::: Source extract
I know that the 2nd to the 14th defendants are also in my premises as sub-tenants of 1st defendant. I want all the defendants to vacate the premises. I want N1,000.00 per annum for use and occupation from 15/7/78 to date – four years. We once went to court in respect of this case. We both gave evidence. The defendant in that case stated that he was collecting rent.

This evidence was neither contradicted nor discredited by the defendants by way of cross-examination and, as such that rate remained unchallenged. See Bello v. Eweka (1981) 1 S.C. 101 at 124. Where evidence given by a party to any proceedings was not challenged by the opposite party who, like in the instant case, had the opportunity to do so, it is always open to the court seised of the matter to act on such unchallenged evidence before it. See Isaac Omoregbe v. Daniel Lawani (1980) 3-4 S.C. J08 at 117, Odulaja v. Haddad (1973) 11 S.C. 357; Nigerian Maritime Services Limited v. Alhaji Bello Afolabi (1978) 2 S.C. 79 at 81 and Boshali v. Allied Commercial Exporters Limited (1961) All NLR 917; (1961) 2 SCNLR 322.

It must also be noted that the 1st defendant in his evidence testified that the value of the building on the premises was N44,000.00 that he was collecting between N3,000.00 and N4,000.00 per annum from his tenants on the premises and that even though he paid no rents in respect of the 3 rooms he occupied in the premises, the fair open market value of the apartment was N90.00 per annum. It seems to me beyond dispute that on the state of the evidence laid before the court, particularly on the admission of the 1st defendant, the learned trial Chief Magistrate was clearly right in holding that N1,000.00 claimed by the plaintiff as mesne profits in respect of the premises is reasonable having regard to the rent collected by the first defendant from 15/7/72 to date. It ought to be mentioned that the court below relied on the decision of this court in Oduye v. Nigeria Airways (1987) 2 NWLR (Part 55) 126 in holding that since Exhibit A stipulated N2.00 per annum as the reserved rent, that rate must be the measure or the mesne profits the plaintiff was entitled to. I must, with the greatest respect to the court below, emphasize that the principle of law enunciated in the Oduye case is clearly inapplicable to the present case. The Oduye Case dealt with premises to which the provisions of the Lagos State rent Control and Recovery of Residential Premises Law No.9 of 1976 applied which is not the position in the present case. It seems to me clear that the facts of the present case are distinguishable from the facts of the Oduye case. In my view, it is plain that the Court of Appeal was in grave error by relying on that case to reduce the rate at which the learned trial Chief Magistrate awarded mesne profits to the plaintiff/cross-appellant.

In view of all I have said above, the answer to the question posed in this appeal must be in the affirmative.

In the final result, this appeal accordingly succeeds and it is hereby allowed.

I set aside the judgment of the court below dated the 29th June, 1987 in respect of the sum of N4,000.00 awarded to the plaintiff/cross-appellant by the trial court as mesne profits for the use and occupation of the premises in issue. The judgment and orders of the said trial court are hereby restored.

The cross-appellant is entitled to the costs of this appeal which I assess at N 1,000.00. I also award to the said cross-appellant N800.00 costs of the proceedings in the Court of Appeal.
::::::
::: Supplied information
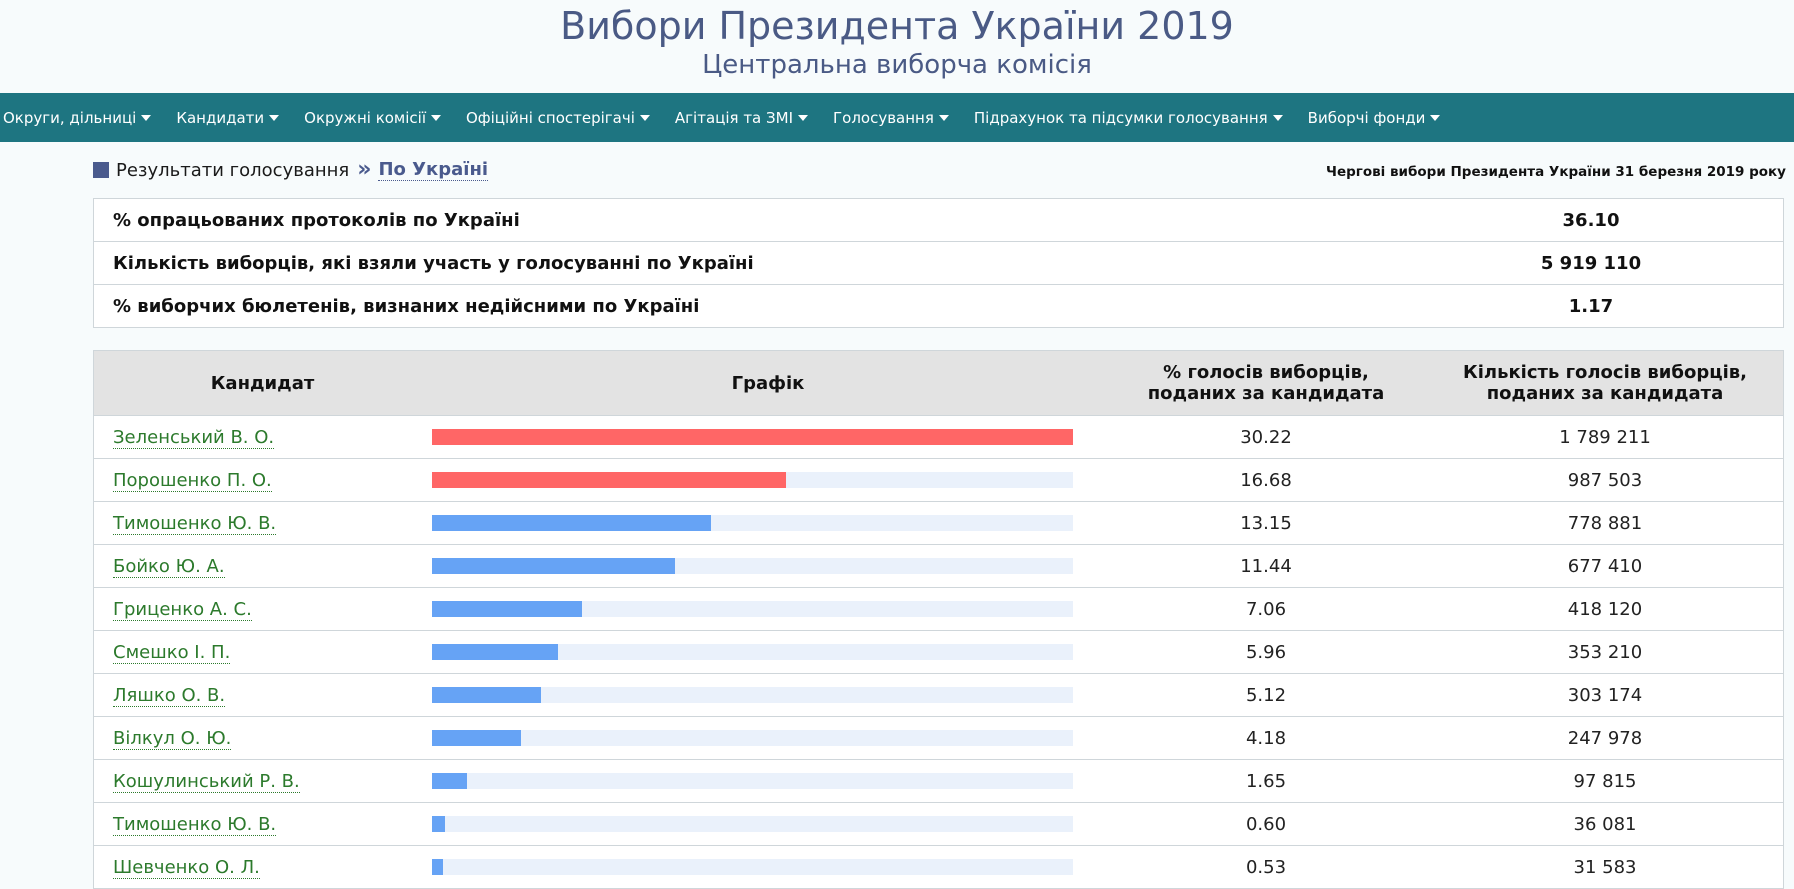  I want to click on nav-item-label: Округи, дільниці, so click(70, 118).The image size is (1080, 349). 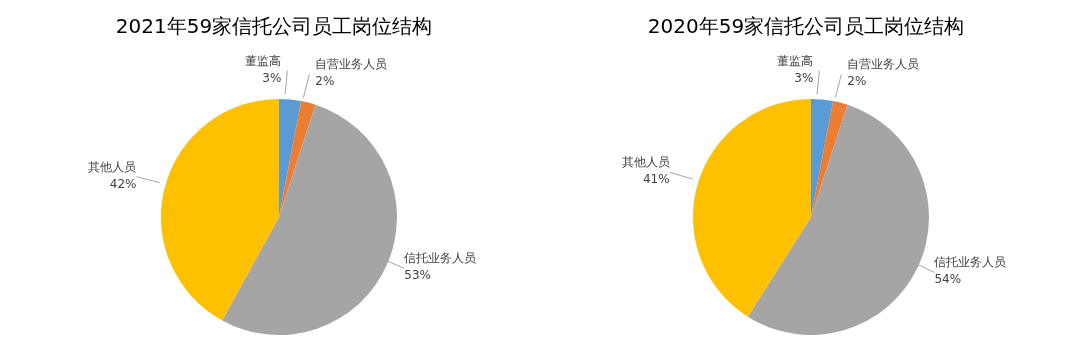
::::::
◆ **To do**
1 - In the judgment excerpt, what value did the 1st defendant give in his evidence for the building on the premises?
2 - Retype the judgment excerpt from "In view of all" to "Court of Appeal.".

◆ **Problem solutions**
1 - N44,000.00

2 -
In view of all I have said above, the answer to the question posed in this appeal must be in the affirmative.

In the final result, this appeal accordingly succeeds and it is hereby allowed.

I set aside the judgment of the court below dated the 29th June, 1987 in respect of the sum of N4,000.00 awarded to the plaintiff/cross-appellant by the trial court as mesne profits for the use and occupation of the premises in issue. The judgment and orders of the said trial court are hereby restored.

The cross-appellant is entitled to the costs of this appeal which I assess at N 1,000.00. I also award to the said cross-appellant N800.00 costs of the proceedings in the Court of Appeal.